Son yıllarda hastanelere başvuran hastalardaki artışın sebebinin hastaların dertlerine çare bulamadıklarından kaynaklandığını nihayet anladı birileri.

Ama performansa dayalı sistem getirip, buna göre de ödüllendirme yoluna, yani “parça başı” sisteme giderseniz olacağı buydu.

Zira burada “ne kadar performans o kadar köfte”, yani zamana karşı bir uygulama benimsenince beklenen sonuç da ortaya çıkmıştır.

Performans sisteminde “parça başı” değerlendirme esas alınınca, hekimler nitelik konusunda ister istemez ödün vermek zorunda bırakıldılar.

Önceki yazımızda bundan dolayı hastalar derdine çare bulamamaya başlayınca hekim hekim dolaşmaya başladıklarını belirtmiştik.

Oysa her şeyden önce sağlıkta asıl önemli olan sayı değil, nitelik olduğunu nihayet birileri idrak edebildi ki farklı arayışlara girildi.

Neymiş?

Bu defa performans kriteri sayı değil, nitelik olacakmış.

Ancak bu da yanlış ve eksik bir yaklaşımdır ve başarılı olma bir tarafa işleri daha da içinden çıkılmaz hale sokacaktır.

Bu yanlış uygulamayı sil baştan ele alacaklarına yamalı bohça gibi deneme yanılma yöntemiyle çözüm arayışına gidilmekte.

Ve bu zihniyetle sistem battıkça da batmaya mahkum olacaktır.

Olan da hastalara ve ceplerinden çıkan fuzuli paraya olmaya devam edecek.

Sağlıkta performans sisteminin ne kadar hatalı olduğunun ortaya çıkmasından öte asıl hata popülizm uğruna sağlık çalışanlarının adeta hasta ve yakınlarının önüne atılması olmuştur.

Bu popülist yaklaşımdan dolayı OECD ülkeleri içinde MR ve benzeri maliyetli tahliller yaptırma konusunda ilk sıradayız.

Çünkü hasta, hekimin düşünce ve önerileri doğrultusunda değil, kendi istekleri doğrultusunda tahlil ve ilaç yazmak zorunda bırakılıyor hekimler.

Ayrıca isteklerini yerine getiren hekim iyi, bizim gibi getirmeyen kötü oluyor.

Çünkü yapmadığı takdirde hekimler tehdit, küfür, hatta şiddete varan yaklaşımların dışında, şikayet ve soruşturma baskısıyla baş başa kalmakta.

Çünkü idareciler de aynı popülizm baskısından dolayı en küçük şikayette bile sağlıkçılardan ortaokul öğrencisi gibi savunma istemekte.

Bundan dolayı sağlık çalışanları bu tür sorunlarla uğraşmaktansa hastaların isteklerini yerine getirmekteler.

Bundan dolayı son günlerde gündemde olan antibiyotik kullanımından önce “Beta” test uygulaması da başarısız olup, hezeyandan öte geçemeyecektir. 

Bir de güya anlaşmalı özel hastaneler konusu var ki tam bir rezalet.

Çözüm?

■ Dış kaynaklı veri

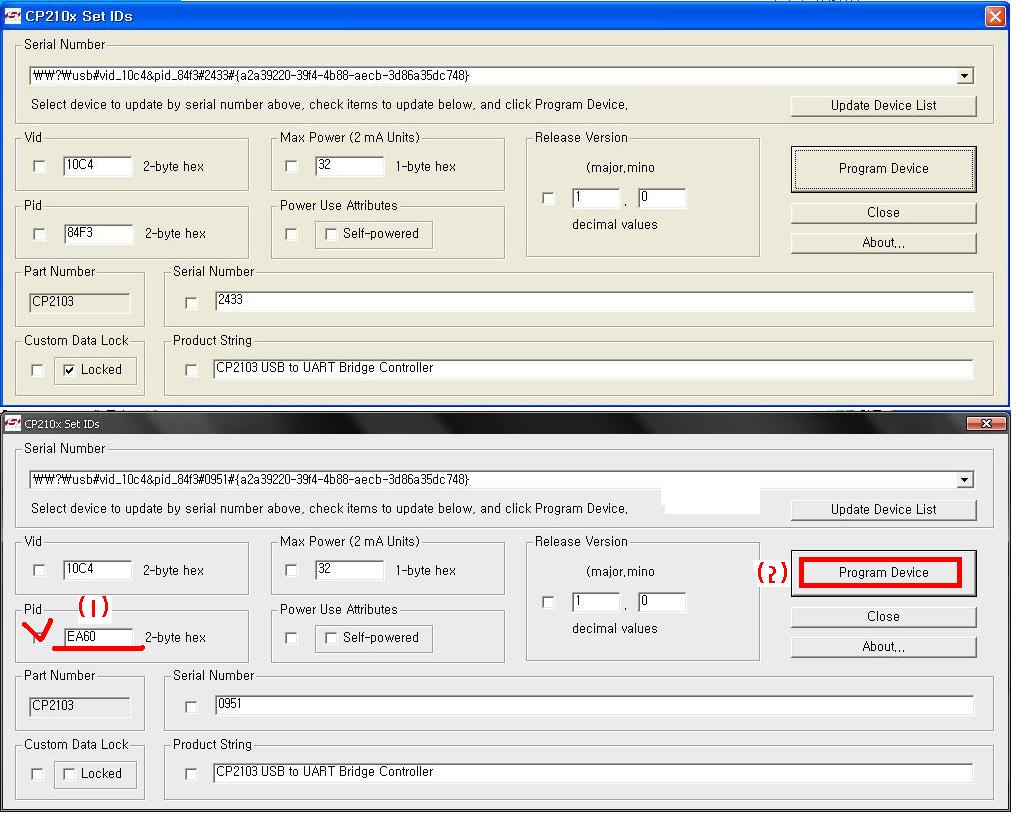Open the Serial Number dropdown containing #2433
Screen dimensions: 1017x816
click(964, 76)
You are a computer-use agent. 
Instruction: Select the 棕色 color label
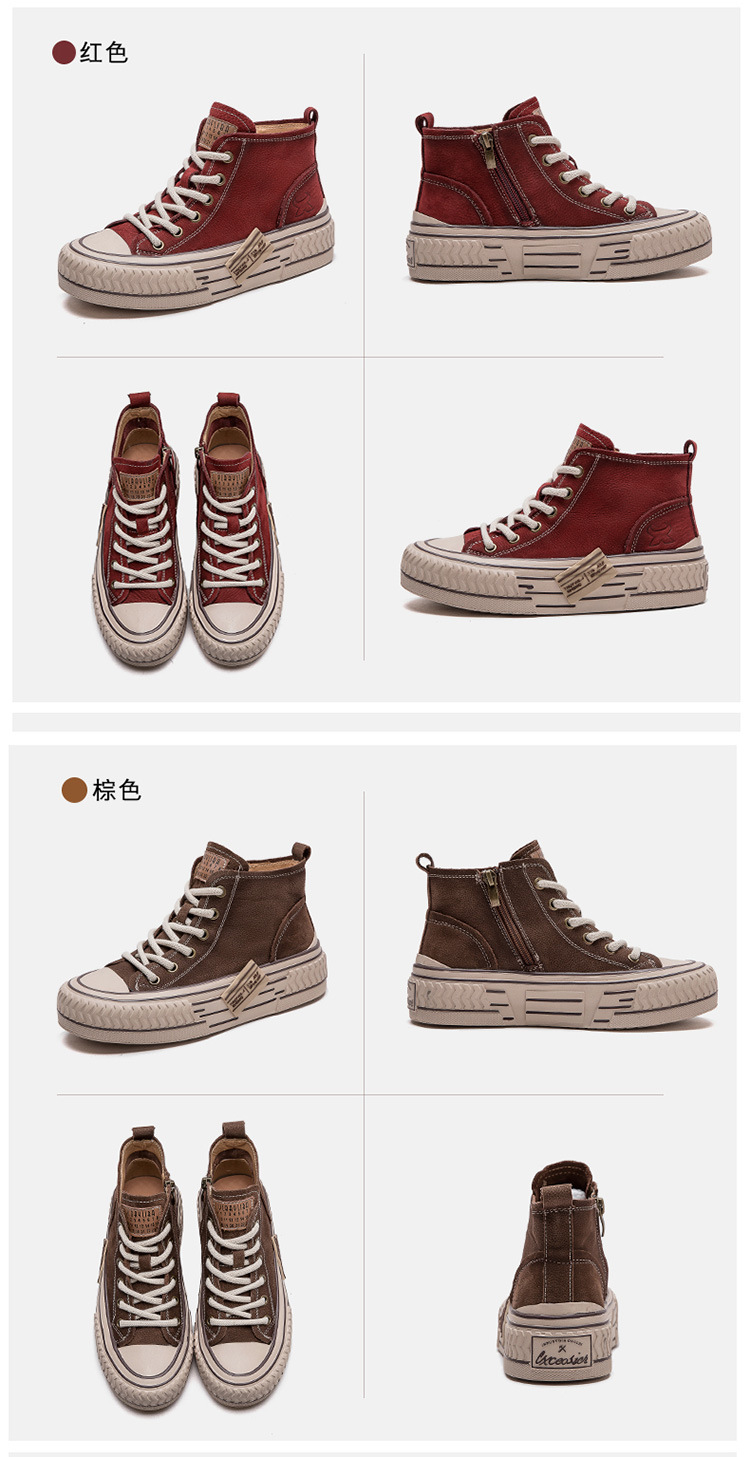(117, 790)
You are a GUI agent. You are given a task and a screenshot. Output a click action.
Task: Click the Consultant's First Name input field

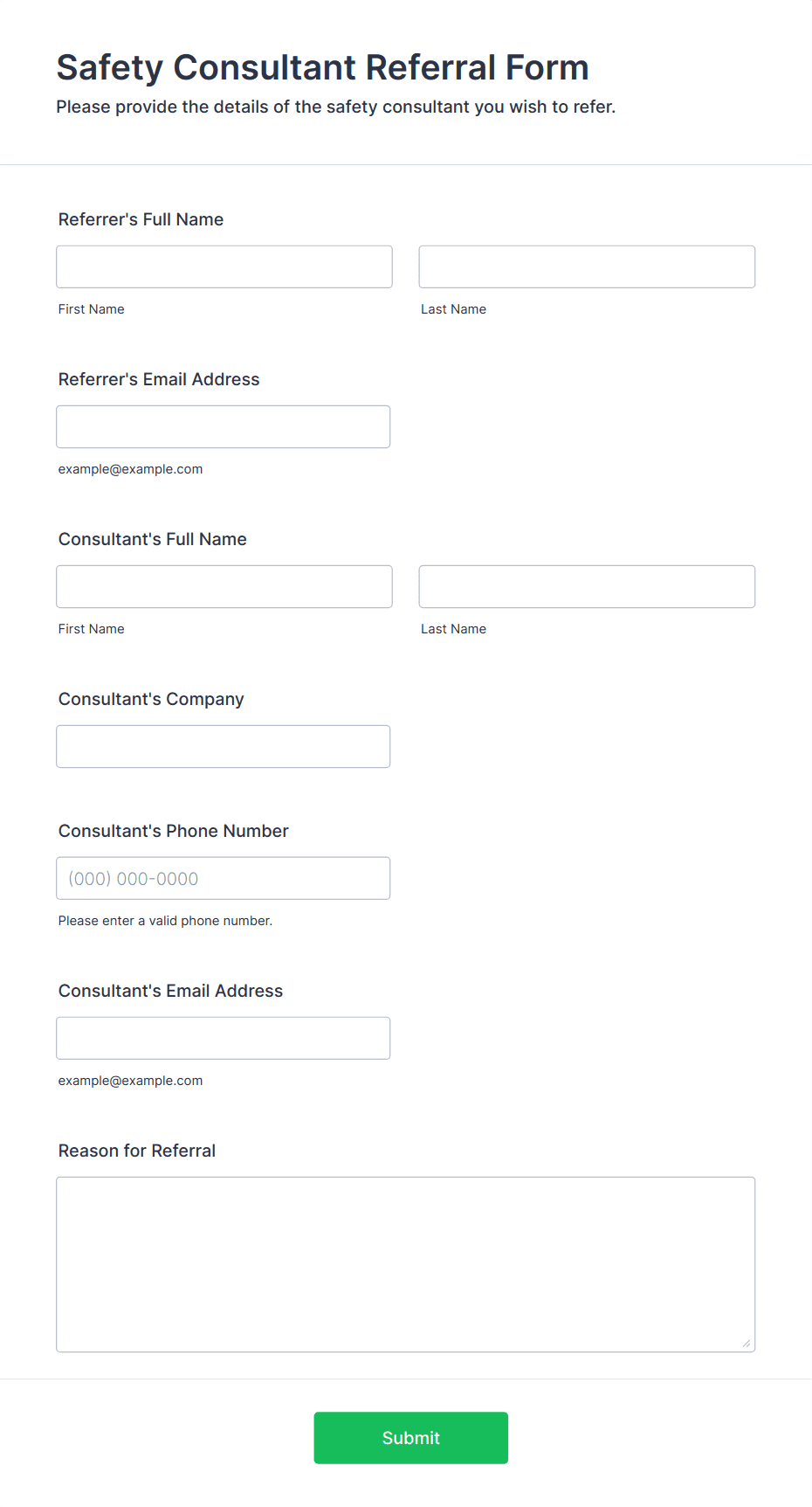tap(224, 586)
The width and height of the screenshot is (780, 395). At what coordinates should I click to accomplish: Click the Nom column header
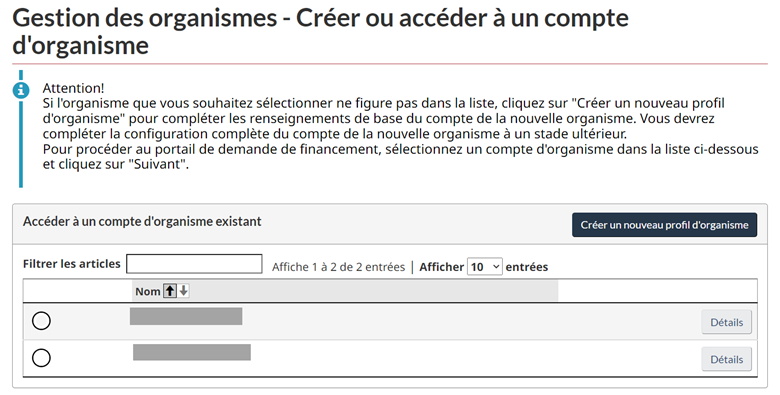[x=148, y=292]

Çözüm önerileri konusunda ayrıntılara girecek değiliz. Burada sadece prensipler hakkında satır başları ile önerilerde bulunalım.

Sağlıkta ciddi reform şart.

Ancak öncelikle görev başına liyakatli ve donanımlı kişiler getirilmeli.

Çalışmalar ve planlamalar bilimsel veriler doğrultusunda yapılmalı, birilerin aklına estiği gibi “deneme yanılma” yöntemiyle değil.

Burada hekim ve sağlık çalışanı merkezli uygulamalar benimsenmeli.

Burada hastayı memnun edeceğim diye personel bunların önüne atılmamalı. 

Yoksa alacağın hizmet kalitesi de bu kadar olur.

Her şeyden öte de personele saygı her şeyden önce gelmeli.

Personel görev yerinde ne kadar mutlu olursa o kadar verimli olur.

Dünyada önde gelen bütün kurum, kuruluş ve şirketlerde başarıların arkasında hep aynı şey göze batmakta.

Bunların istisnasız hepsi, başarıların sebebi olarak öncelikle bünyelerinde çalışan personele verdikleri öneme vurgu yapmışlardır.

En başarılı yönetici ve kurumlar önce personel diyenlerdir.

Birileri anlamalı ki, gösterdiğiniz saygı kadar saygı alırsınız.

Çünkü hasta her zaman haklı değildir. 

Hasta haklı olduğu zaman haklıdır.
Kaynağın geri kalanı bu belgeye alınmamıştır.